それでも時間は容赦なく過ぎていくわけで。
老体に鞭打って、今日もPCとにらめっこを続ける。
ひと段落ついて、息抜きに覗いたニュースサイト。
凍りついた。
何度も慎重に、その見出しを読み返す。
「ドリカム 吉田の夫が 胚細胞腫瘍で 死去」
ありえない。
記事を読むに従って、次第に広がっていく、焼けるような痛み。
火傷の跡に似たそれが、じわりと内側を占領していく。
こうなったら、もうだめだ。
何も進まないのは目に見えている。
今日の作業は、もうよそう。
傘を手に自転車に跨り、霧雨の中、帰路につく。
iPodにドリカムはないかと探してみる。
15曲残っていた。
実は、中学・高校の頃、僕はドリカムのファンだった。
吉田美和という人のあまりの歌の上手さに心を奪われてしまったのだ。
コンサートにも2回、足を運んでいる。
でも、人間変わるもので、大学の学年が上がるにつれ、彼女の歌声からは次第に遠ざかっていった。
段々と論理を妄信し、心をなおざりにしていった頃だ。
今思うと、傷つくのが怖くて、弱さを隠し通すために採った安直な戦略だったのだと思う。
虚勢という醜い色に染まっていた。
これに連動してか、恋愛の歌には嫌気さえ感じるようになり、当然、その代名詞であるドリカムは再生される機会が激減した。
いつだったか、何かの都合でiTuneに曲を入れ直したときに、ドリカムについては、本当に気に入っている曲だけを残して、後は全て処分したような気がする。
それ以来、iPodの片隅で眠っていた歌たち。
ゆっくりとペダルを漕ぎながら、じっくりと耳を傾ける。
スタートを飾るのは、「何度でも」と「朝がまた来る」。
この2曲は、今でもよく聴くお気に入りの歌だ。
後者の方は、歌詞には明示されていないが、僕は最初に聴いたときから、愛する人が亡くなった時の心情を歌っているのだと勝手に解釈していた。
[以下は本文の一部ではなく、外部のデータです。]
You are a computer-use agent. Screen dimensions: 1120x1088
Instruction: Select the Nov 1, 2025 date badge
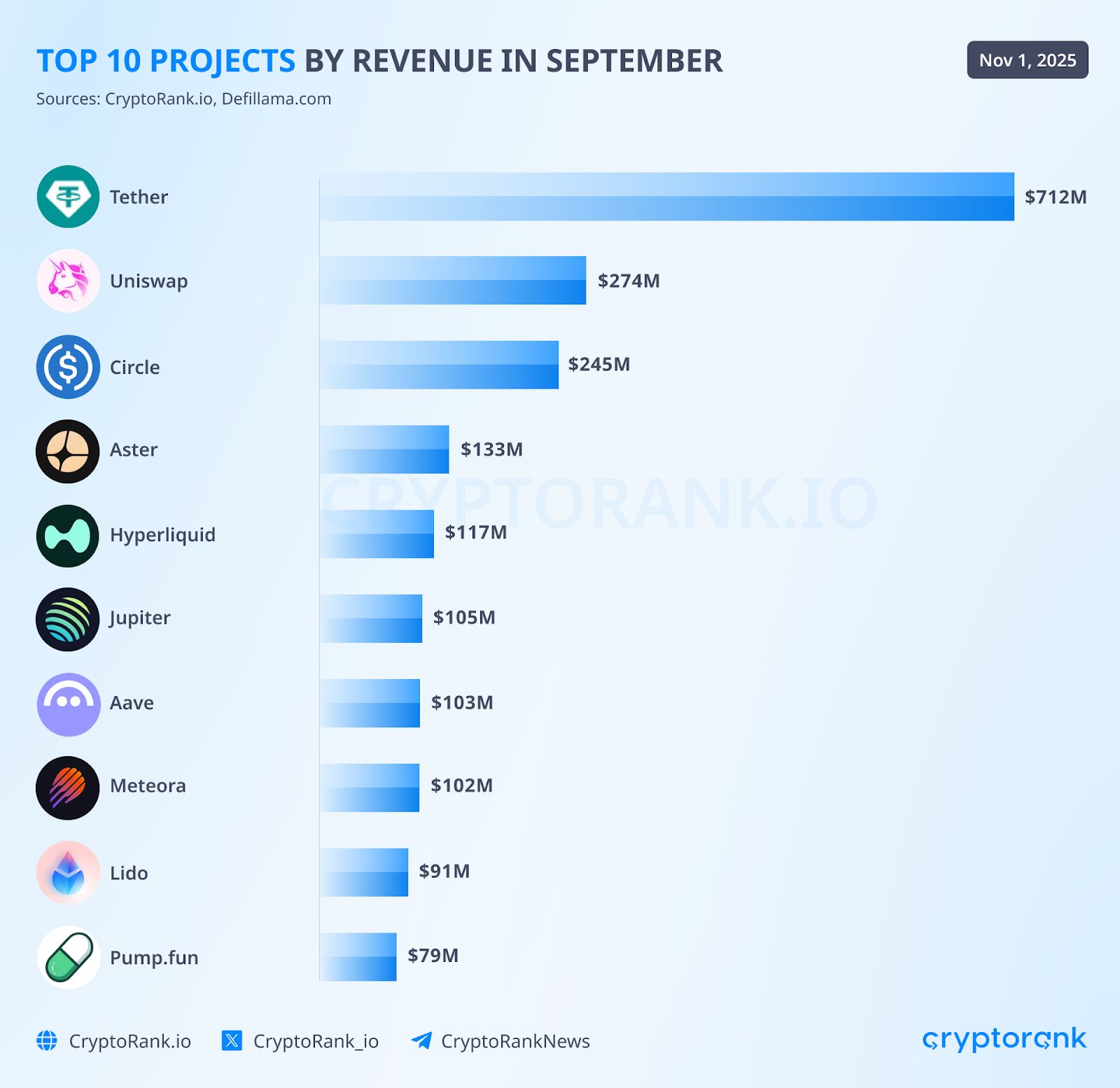[1026, 60]
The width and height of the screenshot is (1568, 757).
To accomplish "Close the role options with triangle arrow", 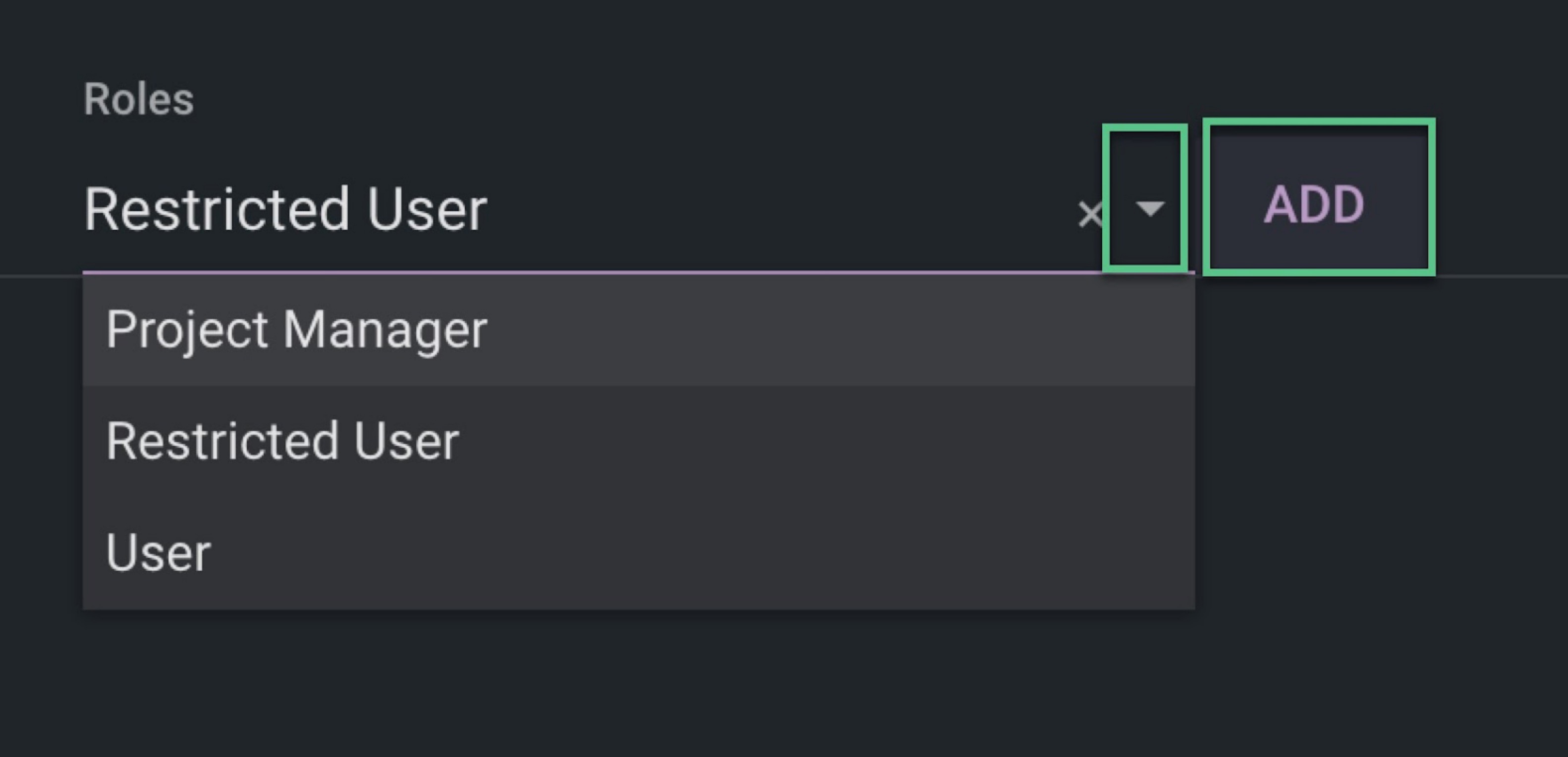I will tap(1149, 209).
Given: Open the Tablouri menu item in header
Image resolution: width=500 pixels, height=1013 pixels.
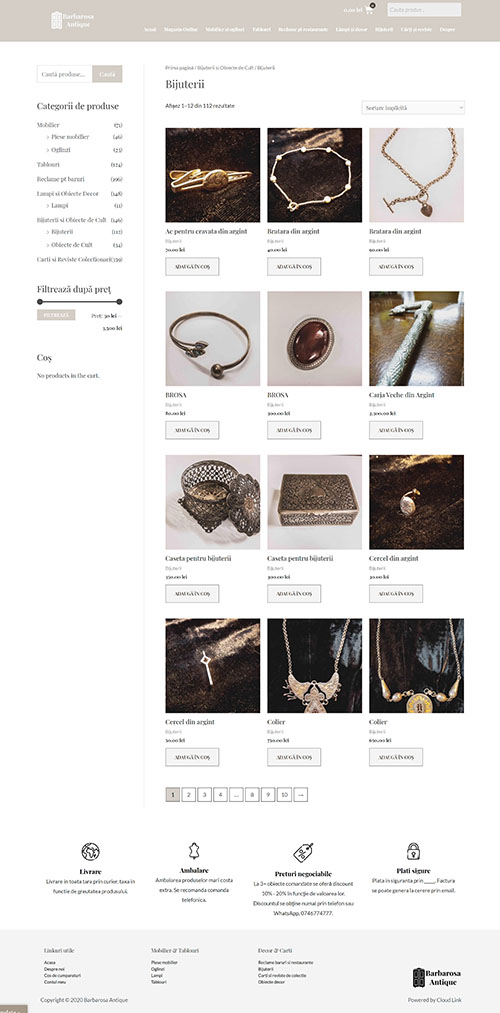Looking at the screenshot, I should (262, 30).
そのせいか、吉田美和の心境が重なって聴こえてきて、痛かった。
続くは、「4月の雨」。
こんなマイナーな歌を残していたんだ、と少し驚く。
きっと余程のファンでなければ、この曲は知らないだろう。
もう何年も聴いていない。改めて聴くと、この上なく切なくて、やっぱりいい。
「星空が映る海」
ハモリの美しい歌だ。
そういえば、昔、地元で海岸沿いにナイトドライブをしていたときに、ここぞとばかりにこのトラックを選択していた気がする。
その場面が一瞬、蘇った。
「三日月」
幻想的で壮大なバラード。
久々に聴くと、そのクオリティーの高さに改めて驚かされる。
ある歌詞が胸に刺さる。
「永遠のループ 満ちて欠ける運命 残酷なループ 終わりのない運命」
歌が変わるたびに、様々な場面や想いが顔を出す。
これだけ、愛の尊さを説き、歌に込めてきた人だ。
最愛の人を亡くした悲しみは、もう想像を絶してしまう。
コトバでは到底、追いつかない。
なぜ、他でもない彼女に。
どうして、こんなことが起きてしまうのだろうか。
この出来事にどういう意味を与え、受容していけばいいのだろうか。
今はただ、彼女の痛みが和らぐことを、心から、祈るばかりだ。